(Beginning of Records for this exercise)

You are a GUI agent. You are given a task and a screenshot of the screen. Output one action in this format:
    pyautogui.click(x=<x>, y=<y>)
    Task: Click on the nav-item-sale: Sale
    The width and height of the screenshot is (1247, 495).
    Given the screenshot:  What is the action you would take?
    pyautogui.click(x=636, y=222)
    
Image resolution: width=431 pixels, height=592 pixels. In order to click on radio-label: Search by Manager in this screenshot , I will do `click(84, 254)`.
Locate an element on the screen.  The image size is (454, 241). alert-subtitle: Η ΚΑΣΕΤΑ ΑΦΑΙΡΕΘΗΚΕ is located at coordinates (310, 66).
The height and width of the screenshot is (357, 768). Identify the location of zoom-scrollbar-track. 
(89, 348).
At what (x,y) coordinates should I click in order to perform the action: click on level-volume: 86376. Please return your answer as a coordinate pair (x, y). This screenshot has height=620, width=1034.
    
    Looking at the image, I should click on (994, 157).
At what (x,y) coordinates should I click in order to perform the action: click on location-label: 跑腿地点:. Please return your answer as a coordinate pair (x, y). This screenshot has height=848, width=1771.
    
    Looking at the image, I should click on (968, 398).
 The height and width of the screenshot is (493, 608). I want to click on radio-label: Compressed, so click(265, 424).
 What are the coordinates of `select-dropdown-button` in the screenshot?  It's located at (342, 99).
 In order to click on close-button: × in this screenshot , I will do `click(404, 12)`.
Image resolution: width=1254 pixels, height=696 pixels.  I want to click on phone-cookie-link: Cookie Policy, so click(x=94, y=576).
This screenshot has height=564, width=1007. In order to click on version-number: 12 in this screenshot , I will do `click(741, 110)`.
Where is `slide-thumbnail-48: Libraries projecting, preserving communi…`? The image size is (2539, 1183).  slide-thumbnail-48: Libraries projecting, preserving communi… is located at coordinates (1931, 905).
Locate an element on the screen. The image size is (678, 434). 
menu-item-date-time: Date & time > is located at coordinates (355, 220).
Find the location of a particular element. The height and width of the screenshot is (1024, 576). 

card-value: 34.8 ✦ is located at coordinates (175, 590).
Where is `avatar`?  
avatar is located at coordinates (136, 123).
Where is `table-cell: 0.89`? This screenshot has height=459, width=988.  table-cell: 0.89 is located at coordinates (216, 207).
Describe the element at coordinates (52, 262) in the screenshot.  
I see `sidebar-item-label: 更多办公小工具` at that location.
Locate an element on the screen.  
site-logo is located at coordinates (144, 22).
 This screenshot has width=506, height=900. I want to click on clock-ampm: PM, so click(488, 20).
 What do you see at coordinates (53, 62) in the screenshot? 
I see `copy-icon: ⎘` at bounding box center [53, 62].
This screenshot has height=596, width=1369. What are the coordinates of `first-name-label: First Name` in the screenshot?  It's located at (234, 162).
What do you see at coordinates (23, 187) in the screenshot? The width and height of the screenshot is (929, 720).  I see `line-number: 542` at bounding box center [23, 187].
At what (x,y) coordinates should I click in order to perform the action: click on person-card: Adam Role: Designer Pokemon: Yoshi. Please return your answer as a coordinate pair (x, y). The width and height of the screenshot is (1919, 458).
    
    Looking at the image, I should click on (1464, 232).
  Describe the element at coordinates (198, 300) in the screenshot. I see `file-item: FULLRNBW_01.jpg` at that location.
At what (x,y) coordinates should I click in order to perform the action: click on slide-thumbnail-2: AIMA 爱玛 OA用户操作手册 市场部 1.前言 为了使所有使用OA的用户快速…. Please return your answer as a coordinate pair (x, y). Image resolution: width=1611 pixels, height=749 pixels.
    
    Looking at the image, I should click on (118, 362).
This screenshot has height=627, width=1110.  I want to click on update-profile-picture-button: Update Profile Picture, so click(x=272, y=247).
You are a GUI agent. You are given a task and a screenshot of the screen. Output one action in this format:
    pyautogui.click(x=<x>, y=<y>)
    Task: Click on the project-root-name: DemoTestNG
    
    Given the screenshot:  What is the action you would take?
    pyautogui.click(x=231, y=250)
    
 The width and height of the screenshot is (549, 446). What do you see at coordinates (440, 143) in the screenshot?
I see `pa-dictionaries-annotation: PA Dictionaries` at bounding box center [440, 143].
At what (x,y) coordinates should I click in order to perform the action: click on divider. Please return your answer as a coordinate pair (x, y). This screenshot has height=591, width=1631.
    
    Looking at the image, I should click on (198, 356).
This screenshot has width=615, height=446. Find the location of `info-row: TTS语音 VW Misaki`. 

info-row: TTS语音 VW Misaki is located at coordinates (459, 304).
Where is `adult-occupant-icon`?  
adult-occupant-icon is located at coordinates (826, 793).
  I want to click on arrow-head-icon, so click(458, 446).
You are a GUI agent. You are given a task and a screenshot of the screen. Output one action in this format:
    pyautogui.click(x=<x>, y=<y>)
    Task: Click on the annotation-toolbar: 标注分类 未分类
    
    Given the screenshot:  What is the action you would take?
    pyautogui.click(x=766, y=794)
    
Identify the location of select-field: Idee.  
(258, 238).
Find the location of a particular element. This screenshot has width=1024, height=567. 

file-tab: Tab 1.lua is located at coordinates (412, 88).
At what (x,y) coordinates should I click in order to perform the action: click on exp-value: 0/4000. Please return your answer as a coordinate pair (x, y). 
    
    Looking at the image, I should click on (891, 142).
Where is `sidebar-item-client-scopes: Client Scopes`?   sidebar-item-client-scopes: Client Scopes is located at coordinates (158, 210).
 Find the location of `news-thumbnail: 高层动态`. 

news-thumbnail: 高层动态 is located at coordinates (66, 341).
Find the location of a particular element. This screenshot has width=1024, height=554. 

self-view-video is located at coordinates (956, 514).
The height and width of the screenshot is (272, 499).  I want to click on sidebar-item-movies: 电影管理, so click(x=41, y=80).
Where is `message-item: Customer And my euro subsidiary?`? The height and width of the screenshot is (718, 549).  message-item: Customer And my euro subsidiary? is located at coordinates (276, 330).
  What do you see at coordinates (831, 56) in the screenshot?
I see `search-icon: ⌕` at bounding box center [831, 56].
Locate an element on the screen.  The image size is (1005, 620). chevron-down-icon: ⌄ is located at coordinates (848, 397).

(End of Records for this exercise)

■ **Your instructions**: Output the data above as a JSON list of strings, one string per line, with blank lines omitted.

■ **Result for this task**:
[
  "You are a GUI agent. You are given a task and a screenshot of the screen. Output one action in this format:",
  "    pyautogui.click(x=<x>, y=<y>)",
  "    Task: Click on the nav-item-sale: Sale",
  "    The width and height of the screenshot is (1247, 495).",
  "    Given the screenshot:  What is the action you would take?",
  "    pyautogui.click(x=636, y=222)",
  "Image resolution: width=431 pixels, height=592 pixels. In order to click on radio-label: Search by Manager in this screenshot , I will do `click(84, 254)`.",
  "Locate an element on the screen.  The image size is (454, 241). alert-subtitle: Η ΚΑΣΕΤΑ ΑΦΑΙΡΕΘΗΚΕ is located at coordinates (310, 66).",
  "The height and width of the screenshot is (357, 768). Identify the location of zoom-scrollbar-track. ",
  "(89, 348).",
  "At what (x,y) coordinates should I click in order to perform the action: click on level-volume: 86376. Please return your answer as a coordinate pair (x, y). This screenshot has height=620, width=1034.",
  "    Looking at the image, I should click on (994, 157).",
  "At what (x,y) coordinates should I click in order to perform the action: click on location-label: 跑腿地点:. Please return your answer as a coordinate pair (x, y). This screenshot has height=848, width=1771.",
  "    Looking at the image, I should click on (968, 398).",
  " The height and width of the screenshot is (493, 608). I want to click on radio-label: Compressed, so click(265, 424).",
  " What are the coordinates of `select-dropdown-button` in the screenshot?  It's located at (342, 99).",
  " In order to click on close-button: × in this screenshot , I will do `click(404, 12)`.",
  "Image resolution: width=1254 pixels, height=696 pixels.  I want to click on phone-cookie-link: Cookie Policy, so click(x=94, y=576).",
  "This screenshot has height=564, width=1007. In order to click on version-number: 12 in this screenshot , I will do `click(741, 110)`.",
  "Where is `slide-thumbnail-48: Libraries projecting, preserving communi…`? The image size is (2539, 1183).  slide-thumbnail-48: Libraries projecting, preserving communi… is located at coordinates (1931, 905).",
  "Locate an element on the screen. The image size is (678, 434). ",
  "menu-item-date-time: Date & time > is located at coordinates (355, 220).",
  "Find the location of a particular element. The height and width of the screenshot is (1024, 576). ",
  "card-value: 34.8 ✦ is located at coordinates (175, 590).",
  "Where is `avatar`?  ",
  "avatar is located at coordinates (136, 123).",
  "Where is `table-cell: 0.89`? This screenshot has height=459, width=988.  table-cell: 0.89 is located at coordinates (216, 207).",
  "Describe the element at coordinates (52, 262) in the screenshot.  ",
  "I see `sidebar-item-label: 更多办公小工具` at that location.",
  "Locate an element on the screen.  ",
  "site-logo is located at coordinates (144, 22).",
  " This screenshot has width=506, height=900. I want to click on clock-ampm: PM, so click(488, 20).",
  " What do you see at coordinates (53, 62) in the screenshot? ",
  "I see `copy-icon: ⎘` at bounding box center [53, 62].",
  "This screenshot has height=596, width=1369. What are the coordinates of `first-name-label: First Name` in the screenshot?  It's located at (234, 162).",
  "What do you see at coordinates (23, 187) in the screenshot? The width and height of the screenshot is (929, 720).  I see `line-number: 542` at bounding box center [23, 187].",
  "At what (x,y) coordinates should I click in order to perform the action: click on person-card: Adam Role: Designer Pokemon: Yoshi. Please return your answer as a coordinate pair (x, y). The width and height of the screenshot is (1919, 458).",
  "    Looking at the image, I should click on (1464, 232).",
  "  Describe the element at coordinates (198, 300) in the screenshot. I see `file-item: FULLRNBW_01.jpg` at that location.",
  "At what (x,y) coordinates should I click in order to perform the action: click on slide-thumbnail-2: AIMA 爱玛 OA用户操作手册 市场部 1.前言 为了使所有使用OA的用户快速…. Please return your answer as a coordinate pair (x, y). Image resolution: width=1611 pixels, height=749 pixels.",
  "    Looking at the image, I should click on (118, 362).",
  "This screenshot has height=627, width=1110.  I want to click on update-profile-picture-button: Update Profile Picture, so click(x=272, y=247).",
  "You are a GUI agent. You are given a task and a screenshot of the screen. Output one action in this format:",
  "    pyautogui.click(x=<x>, y=<y>)",
  "    Task: Click on the project-root-name: DemoTestNG",
  "    Given the screenshot:  What is the action you would take?",
  "    pyautogui.click(x=231, y=250)",
  " The width and height of the screenshot is (549, 446). What do you see at coordinates (440, 143) in the screenshot?",
  "I see `pa-dictionaries-annotation: PA Dictionaries` at bounding box center [440, 143].",
  "At what (x,y) coordinates should I click in order to perform the action: click on divider. Please return your answer as a coordinate pair (x, y). This screenshot has height=591, width=1631.",
  "    Looking at the image, I should click on (198, 356).",
  "This screenshot has width=615, height=446. Find the location of `info-row: TTS语音 VW Misaki`. ",
  "info-row: TTS语音 VW Misaki is located at coordinates (459, 304).",
  "Where is `adult-occupant-icon`?  ",
  "adult-occupant-icon is located at coordinates (826, 793).",
  "  I want to click on arrow-head-icon, so click(458, 446).",
  "You are a GUI agent. You are given a task and a screenshot of the screen. Output one action in this format:",
  "    pyautogui.click(x=<x>, y=<y>)",
  "    Task: Click on the annotation-toolbar: 标注分类 未分类",
  "    Given the screenshot:  What is the action you would take?",
  "    pyautogui.click(x=766, y=794)",
  "Identify the location of select-field: Idee.  ",
  "(258, 238).",
  "Find the location of a particular element. This screenshot has width=1024, height=567. ",
  "file-tab: Tab 1.lua is located at coordinates (412, 88).",
  "At what (x,y) coordinates should I click in order to perform the action: click on exp-value: 0/4000. Please return your answer as a coordinate pair (x, y). ",
  "    Looking at the image, I should click on (891, 142).",
  "Where is `sidebar-item-client-scopes: Client Scopes`?   sidebar-item-client-scopes: Client Scopes is located at coordinates (158, 210).",
  " Find the location of `news-thumbnail: 高层动态`. ",
  "news-thumbnail: 高层动态 is located at coordinates (66, 341).",
  "Find the location of a particular element. This screenshot has width=1024, height=554. ",
  "self-view-video is located at coordinates (956, 514).",
  "The height and width of the screenshot is (272, 499).  I want to click on sidebar-item-movies: 电影管理, so click(x=41, y=80).",
  "Where is `message-item: Customer And my euro subsidiary?`? The height and width of the screenshot is (718, 549).  message-item: Customer And my euro subsidiary? is located at coordinates (276, 330).",
  "  What do you see at coordinates (831, 56) in the screenshot?",
  "I see `search-icon: ⌕` at bounding box center [831, 56].",
  "Locate an element on the screen.  The image size is (1005, 620). chevron-down-icon: ⌄ is located at coordinates (848, 397)."
]